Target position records
--------------------------------------------------
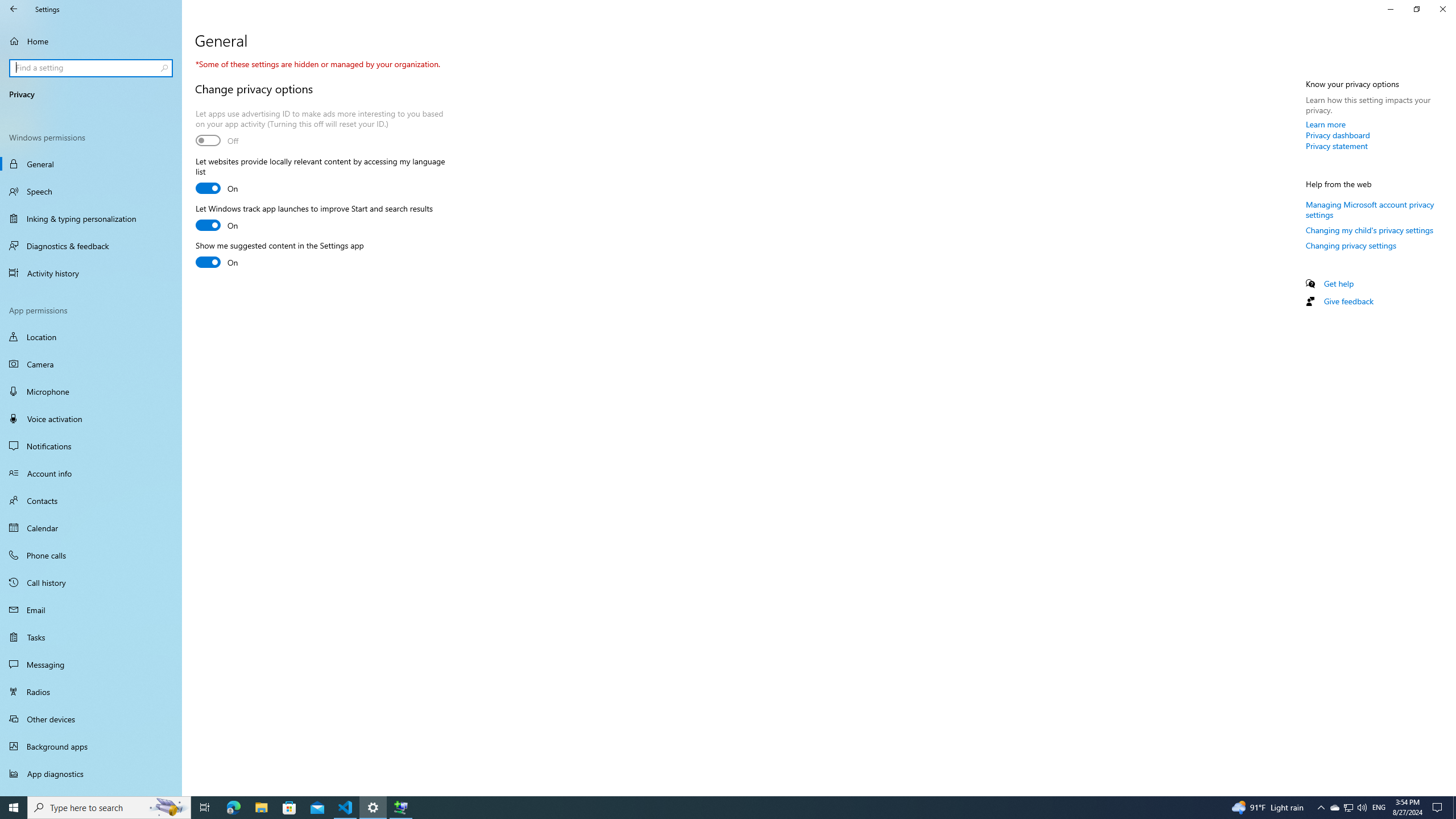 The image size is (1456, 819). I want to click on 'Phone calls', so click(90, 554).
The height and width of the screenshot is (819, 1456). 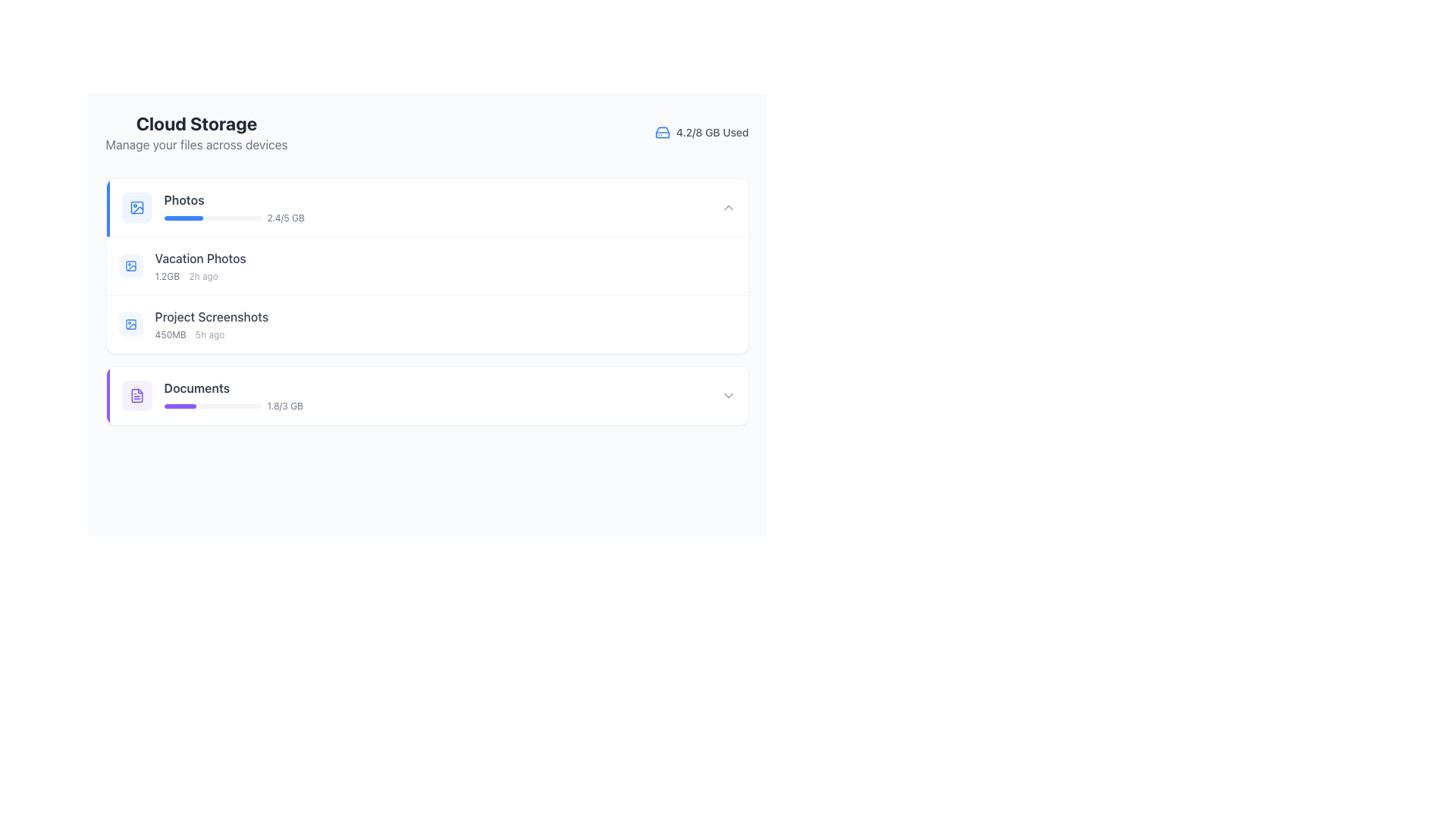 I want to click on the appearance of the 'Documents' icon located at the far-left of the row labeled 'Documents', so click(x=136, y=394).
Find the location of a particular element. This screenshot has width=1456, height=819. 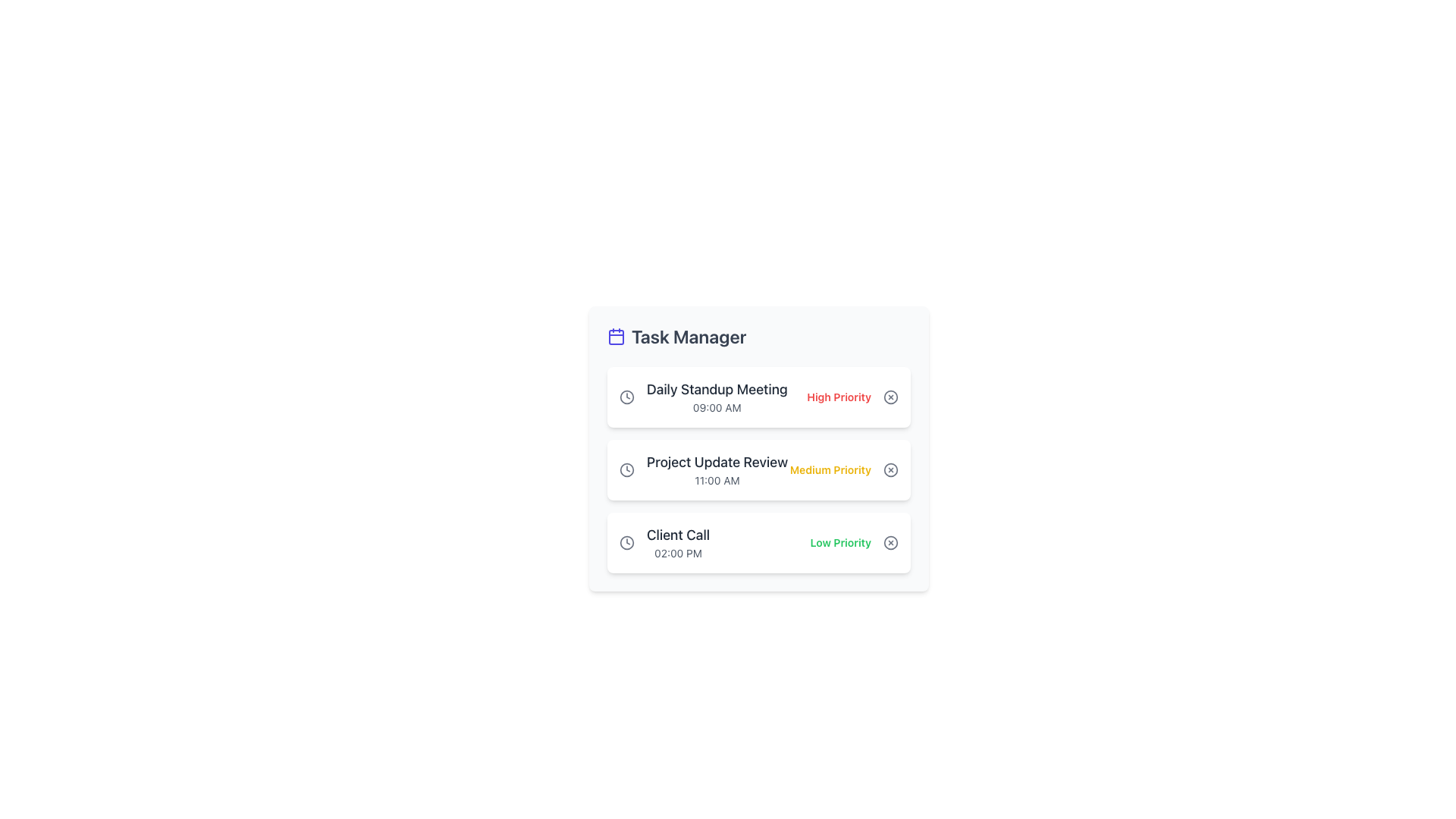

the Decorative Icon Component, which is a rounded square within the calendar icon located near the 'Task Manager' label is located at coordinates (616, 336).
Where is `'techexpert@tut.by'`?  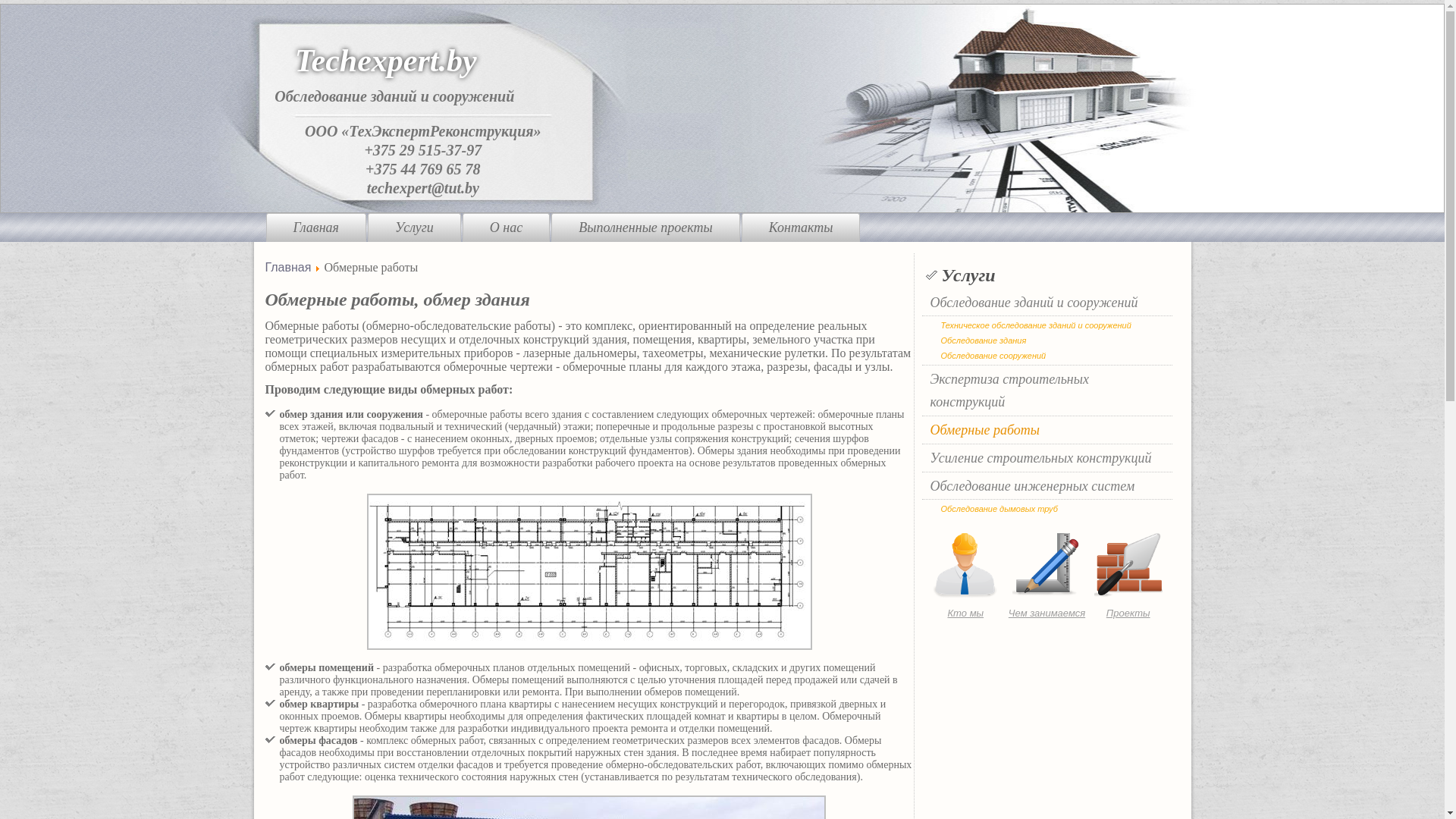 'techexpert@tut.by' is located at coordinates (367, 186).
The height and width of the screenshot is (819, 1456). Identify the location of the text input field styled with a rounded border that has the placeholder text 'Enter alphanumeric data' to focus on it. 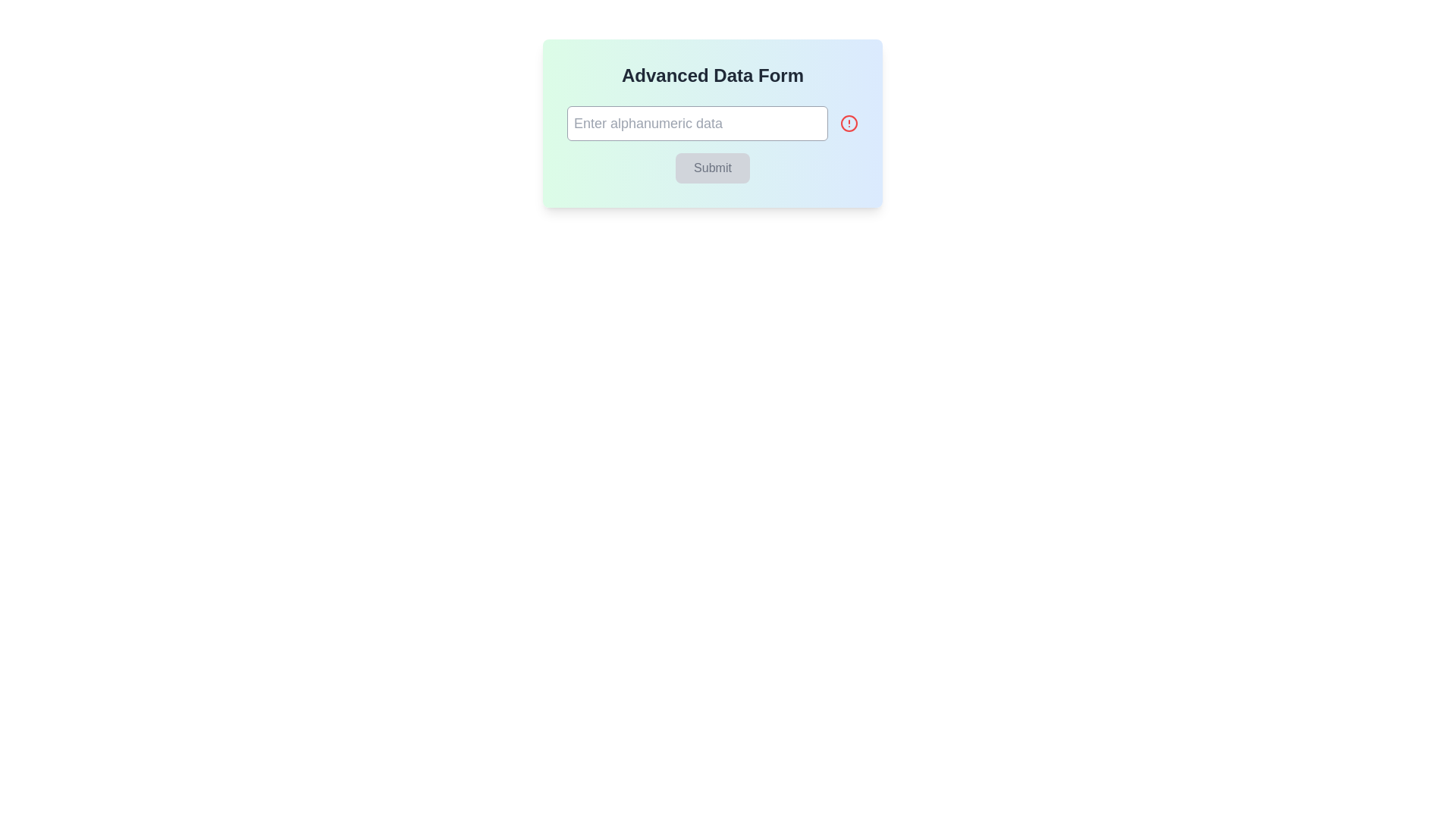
--------------------------------------------------
Return the part that opens with the line containing "Find the location" and closes with the line containing "the Decorative Icon", copying every line between them unchanged. Leave the pictures out of your answer.

Find the location of a particular element. This screenshot has width=1456, height=819. 

the Decorative Icon Component, which is a rounded square within the calendar icon located near the 'Task Manager' label is located at coordinates (616, 336).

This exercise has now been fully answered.